Can Emotional Stress Manifest Into Physical Pain?
Many researches have demonstrated that stress and emotional issues may cause long lasting back pain and damage soft tissue of the lower back. In particular, the adults who have experienced trauma and feel pain from Post Traumatic Stress Disorder, are many times at much more risk to develop chronic pain. Some people don’t believe in emotional issues lead to physical pain, they close their mind. and call it quackery. However, it is true that our emotion plays an important part in our chronic pain.
Chronic pain is defined as prolonged physical pain that lasts (> 90 days) for longer than the natural healing process should allow. Chronic pain can debilitate your ability to walk with ease, may hinder your natural functioning, and the search for relief can point to meditation, pain medication, which compound the problem.
Chronic pain is also often accompanied by feelings of hopelessness and anxiety.
Most of us are familiar with the reality that emotional stress can lead to dry skin, stomachaches, bowel constipation, and headaches, but might not know that it can also cause other physical complaints and even chronic pain. Dr. John Sarno describes this condition as Tension myositis Syndrome (TMS) and it has its real name as psychophyisiology Disorder (PPD). Dr.
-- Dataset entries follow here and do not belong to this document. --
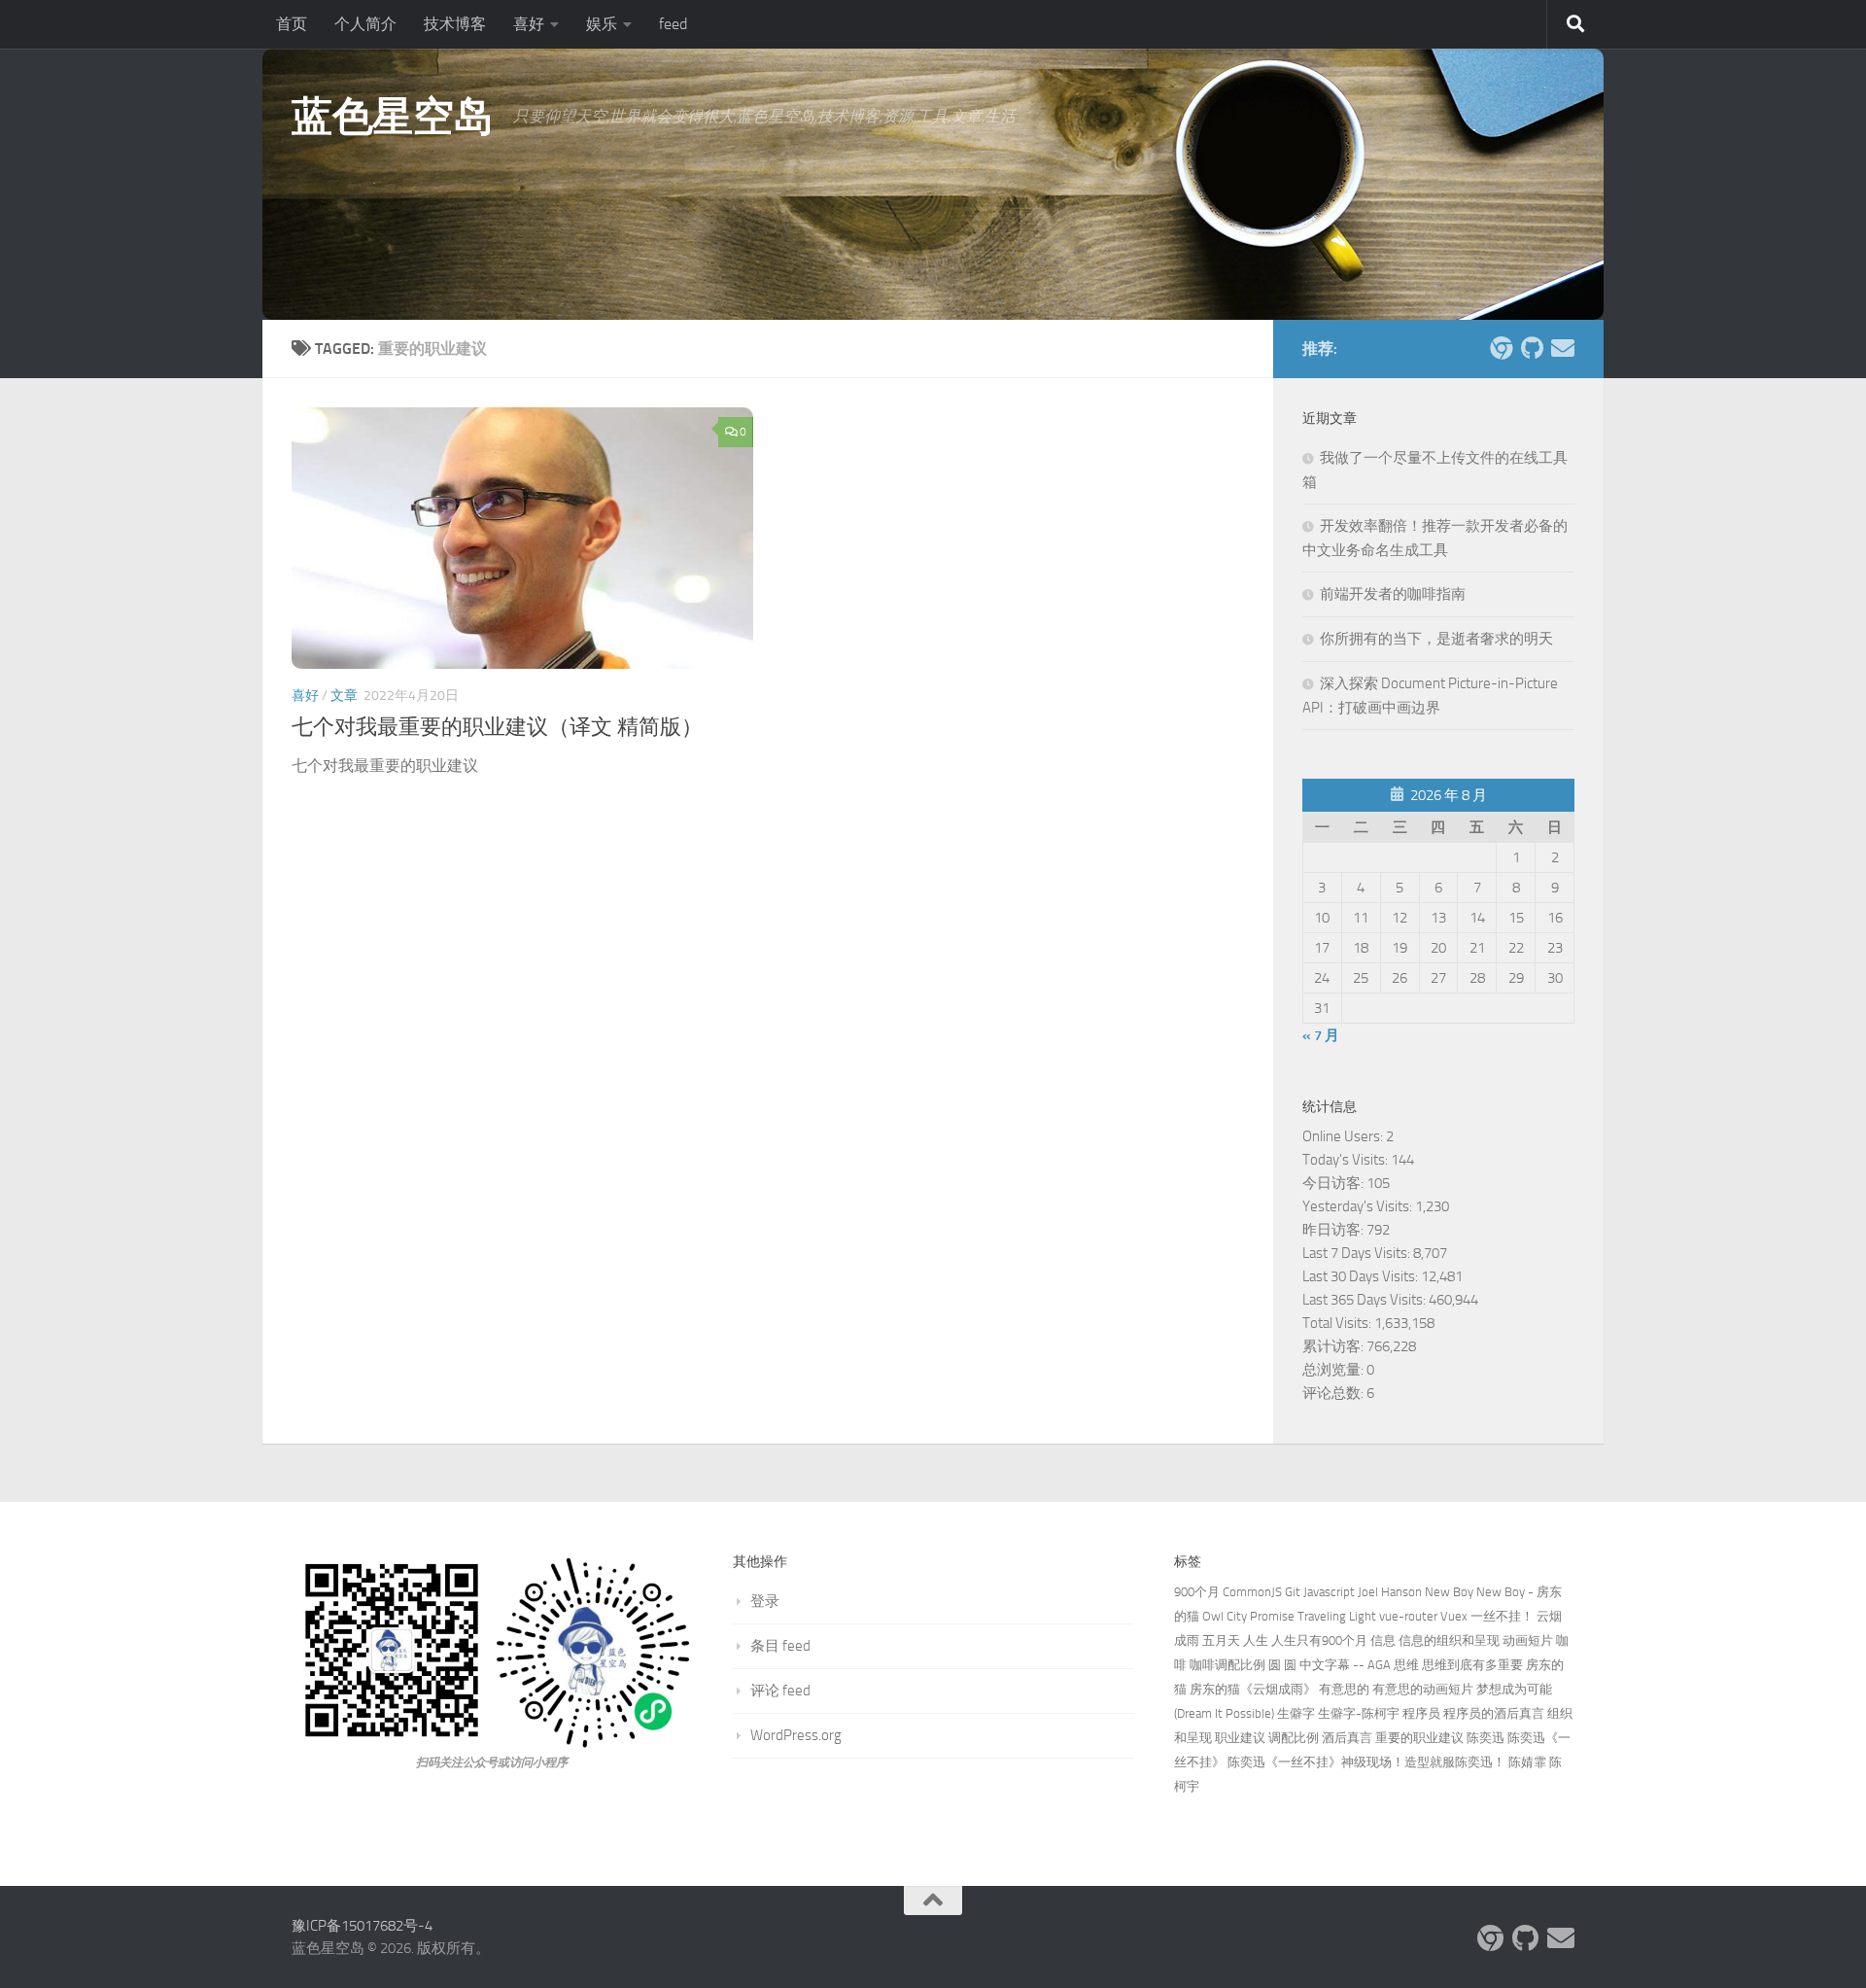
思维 (1406, 1664)
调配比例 (1293, 1737)
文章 (344, 695)
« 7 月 (1320, 1035)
Sarno requires the patient to believe 100 percent of his pain caused by his emotional stress then he can cure his own chronic pain.
The real reason for this: many researches have found that the more anxious and stressed people are, the more tense and constricted their muscles are, over time causing the muscles to become fatigued and inefficient. As you have pain in your back, you exercise less to avoid the pain flares up, you unknowingly create weak muscles in your back, and in turn less protection for your back pain. People exercise more often, have stronger torso and have more protection for their back.
Physicians have noted that experiencing a traumatic accident can have an profound effect on the development of pain. In real life, about 15-30% of people with chronic pain also have PTSD. Trauma happens “when our ability to respond to a perceived threat is in some way overwhelming.” Most therapists confuse on an exact definition of trauma, but do nod that a trauma response might include physiological and psychological symptoms such as numbing, hyperarousal, nightmares, flashes, and isolated behavior.
There is strong correlation between emotional trauma connected to chronic pain, a multi-modal of psychotherapy, medicinal therapy and physical therapy would produce the best outcome during the treatment and management of chronic pain for stress induced physical injury.
Psychotherapy can use imagery, virtual reality, augmented reality addresses the central nervous system, and orchestrated cognitive behavioral therapy is highly suggested. The doctor focuses his effort in pointing out the alignment of the body and the mind.
Patient focuses on his aligned posture, pays more attention to his mental thinking and de-emphasizing his pain. Patient addresses his potential inflammation of pain as a temporary minor inconvenience. Lymphatic massage as well as compression wraps and education help bring this often overlooked pathway to recovery to patients’ attention.”
Start daily walking for short distance initially can help to mobilize the spinal muscles and is the cheapest way to stimulate the lymph system to do its job and rejuvenate injured back muscles.
Most relaxation techniques and meditation methods can relief back pain for short duration.
Though, the patient is not aware of the continuing effect of the severe trauma, or mistakenly believe that the traumatic accident has been put behind him or her, the physical body could be clinging to unresolved issues. Serious professional psychotherapy and medicinal therapy can help to relief the physical chronic pain problems.